But a startup called SunEdison came along and made an offer Staples couldn’t refuse—employing a financial model that could give solar the edge it needs if it’s to provide a significant portion of the world’s energy. Under SunEdison’s plan, Staples would get solar panels on its retail rooftops at no upfront cost and without any monthly equipment fee. Instead, it would agree to pay SunEdison a preset rate for the power the panels generate over a period of 20 years. “The bottom line is that we’re able to purchase solar energy off our rooftops for less than electricity off the grid,” says Mark Buckley, Staples’s vice president for environmental affairs.
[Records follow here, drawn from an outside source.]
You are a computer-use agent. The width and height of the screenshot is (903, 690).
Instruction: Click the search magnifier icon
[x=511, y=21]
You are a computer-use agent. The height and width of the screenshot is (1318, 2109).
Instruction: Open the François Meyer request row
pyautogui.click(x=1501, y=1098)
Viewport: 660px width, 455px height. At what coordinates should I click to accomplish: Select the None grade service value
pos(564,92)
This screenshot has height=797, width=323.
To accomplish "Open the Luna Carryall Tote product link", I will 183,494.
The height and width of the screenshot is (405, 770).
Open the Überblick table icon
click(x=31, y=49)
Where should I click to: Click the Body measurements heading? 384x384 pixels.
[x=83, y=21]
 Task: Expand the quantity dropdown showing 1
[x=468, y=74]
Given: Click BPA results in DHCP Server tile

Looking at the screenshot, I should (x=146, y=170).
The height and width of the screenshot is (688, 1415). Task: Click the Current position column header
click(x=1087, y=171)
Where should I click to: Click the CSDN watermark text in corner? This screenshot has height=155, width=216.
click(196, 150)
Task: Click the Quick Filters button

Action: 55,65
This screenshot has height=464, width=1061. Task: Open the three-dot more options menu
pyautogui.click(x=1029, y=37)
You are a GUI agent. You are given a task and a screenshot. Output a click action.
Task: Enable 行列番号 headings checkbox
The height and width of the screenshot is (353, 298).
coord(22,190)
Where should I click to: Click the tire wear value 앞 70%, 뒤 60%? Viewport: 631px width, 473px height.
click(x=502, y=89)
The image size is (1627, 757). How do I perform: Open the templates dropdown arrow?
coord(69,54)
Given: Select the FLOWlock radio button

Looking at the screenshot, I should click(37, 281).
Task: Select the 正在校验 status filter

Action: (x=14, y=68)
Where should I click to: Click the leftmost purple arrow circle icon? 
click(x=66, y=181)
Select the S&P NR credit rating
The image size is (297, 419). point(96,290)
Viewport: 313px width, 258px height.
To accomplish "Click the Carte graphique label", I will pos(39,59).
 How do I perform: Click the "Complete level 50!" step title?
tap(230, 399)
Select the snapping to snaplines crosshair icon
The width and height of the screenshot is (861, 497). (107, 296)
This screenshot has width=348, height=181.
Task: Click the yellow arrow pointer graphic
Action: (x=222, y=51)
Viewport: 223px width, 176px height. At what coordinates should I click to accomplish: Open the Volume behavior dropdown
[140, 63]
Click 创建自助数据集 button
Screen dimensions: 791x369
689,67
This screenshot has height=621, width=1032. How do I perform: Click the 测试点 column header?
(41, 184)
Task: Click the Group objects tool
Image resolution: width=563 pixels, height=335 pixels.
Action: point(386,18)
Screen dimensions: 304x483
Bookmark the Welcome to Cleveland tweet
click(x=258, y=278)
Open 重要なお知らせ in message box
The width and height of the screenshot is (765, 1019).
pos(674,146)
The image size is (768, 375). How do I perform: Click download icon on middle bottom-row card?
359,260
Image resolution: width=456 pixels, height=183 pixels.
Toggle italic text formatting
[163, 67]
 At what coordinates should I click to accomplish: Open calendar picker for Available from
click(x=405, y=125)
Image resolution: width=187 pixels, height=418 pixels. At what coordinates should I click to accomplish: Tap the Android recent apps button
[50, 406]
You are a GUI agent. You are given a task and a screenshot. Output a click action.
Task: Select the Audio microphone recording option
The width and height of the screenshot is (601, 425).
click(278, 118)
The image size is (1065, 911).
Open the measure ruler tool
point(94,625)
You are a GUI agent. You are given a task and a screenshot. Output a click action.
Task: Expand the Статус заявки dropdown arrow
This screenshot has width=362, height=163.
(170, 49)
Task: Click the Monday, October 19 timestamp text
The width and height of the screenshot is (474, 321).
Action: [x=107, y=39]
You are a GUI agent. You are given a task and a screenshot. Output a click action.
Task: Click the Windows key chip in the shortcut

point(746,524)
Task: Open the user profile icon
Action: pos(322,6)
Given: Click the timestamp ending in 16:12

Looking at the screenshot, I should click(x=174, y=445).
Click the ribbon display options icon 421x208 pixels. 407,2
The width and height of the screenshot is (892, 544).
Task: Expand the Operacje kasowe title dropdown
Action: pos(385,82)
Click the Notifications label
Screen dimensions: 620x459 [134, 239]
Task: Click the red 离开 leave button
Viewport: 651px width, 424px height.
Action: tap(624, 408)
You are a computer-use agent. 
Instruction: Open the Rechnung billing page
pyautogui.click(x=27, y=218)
Staples has now installed about 10 megawatts of solar capacity at more than three dozen sites—the equivalent of 2,000 typical household solar installations. The advantages of SunEdison’s plan go beyond the monthly savings relative to the cost of grid electricity, in that it also eliminates the typical risks of ownership. Staples doesn’t have to worry that the panels will underperform or be damaged. “If our solar system is a lemon, then you don’t have to pay,” says Jigar Shah, SunEdison’s founder.

SunEdison takes the gamble. “You’ve dumped almost all of the risk onto a third party, while receiving the only attribute that you probably really want, which is the clean energy that results ideally in a lower power bill,” says Nathaniel Bullard, lead solar analyst at Bloomberg New Energy Finance. But since the amount of sunshine over a 20-year period in any given location is highly predictable, the risk isn’t as big as it may appear.

The plan also helps Staples limit its exposure to increases in electricity rates and utilities’ distribution charges. SunEdison’s customers pay a rate that increases but does so predictably and more slowly than grid electricity historically has. Grid prices typically rise along with the rate of inflation, according to the U.S. Energy Information Administration. But the pattern could change and rates could swing upward independently, especially if carbon regulation is imposed at some point. “We’re looking at solar as providing a long-term hedge with price certainty,” says Buckley of Staples.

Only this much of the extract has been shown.